Presuming you want to find a function from real time to clock time $f:\left[0,1440\right]\rightarrow\mathbb{R}$ such that
- $f(0)=0$
- $f(1440)=1440$
- For all $t\in\left[0,1440-576\right]$ we have $f(t+576)-f(t)\neq576$
- $f$ is continuous
If $f$ is allowed to be discontinuous as in the problem statement, then
$$f(t)=\begin{cases}0&t<1440\\1440&t=1440\end{cases}$$
works. Hilariously, this is a dead clock, which is right once a day.

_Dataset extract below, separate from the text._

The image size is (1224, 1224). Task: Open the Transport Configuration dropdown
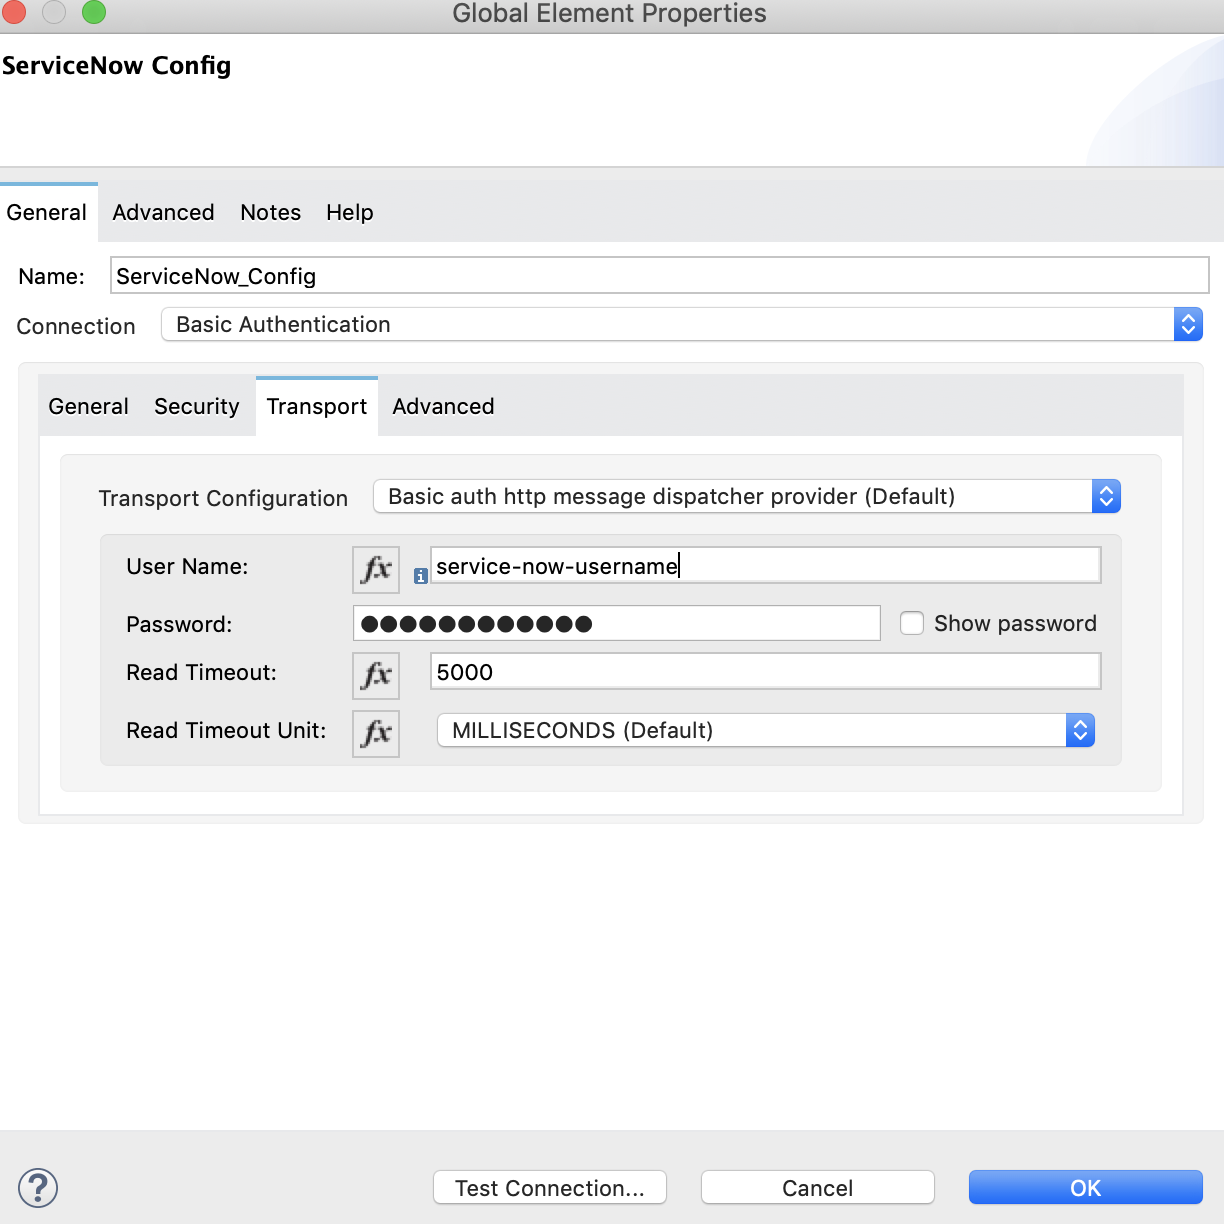1106,496
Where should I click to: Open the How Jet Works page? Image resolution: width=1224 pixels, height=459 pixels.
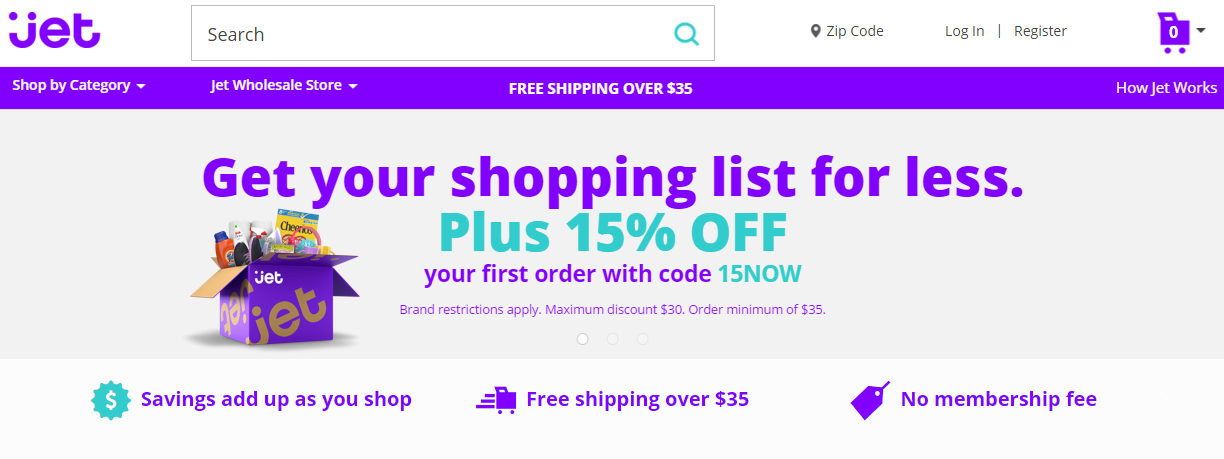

The first part of your solution idea is sound: make the clock run fast at times and slow at other times. The difficult part is to force the average to be nowhere correct.
Suppose we construct $f$ such that $f(576)-f(0)=f(576)\neq576$. Then one way to ensure sliding the window forwards cannot result in a time difference of exactly $576$ is to not allow the difference to change at all.
So, suppose we next construct $f(t+576)=f(t)+f(576)$ for some range of $t$. Nothing stops us from literally requiring $f(t+576)=f(t)+f(576)$ for all $0\leq t\leq1440-576$.
The last part is to fit to the requirement that $f(1440)=1440$. We do this by splitting the clock gain within the 576 minutes into two periods of movement: one from $0$ to $\epsilon$, and the other from $1440\mod576-\epsilon$ to $1440\mod576=288$.
This particular solution is as follows:
- The clock runs extremely fast from $0$ to $\epsilon$, clocking 4 hours
- The clock stays dead from $\epsilon$ until $288-\epsilon$
- The clock runs extremely fast from $288-\epsilon$ to $288$, clocking 4 more hours (now 8)
- The clock stays dead from $288$ to $576$
- This cycle repeats per $576$ minutes
- Note the third (partial) cycle ends with clock running extremely fast from $576\times2+288-\epsilon=1440-\epsilon$ to $1440$, clocking 4 more hours (now $6\times4=24$ hours as desired).
By construction, $f(t+576)-f(t)=f(576)=480\neq576$ for all $t$.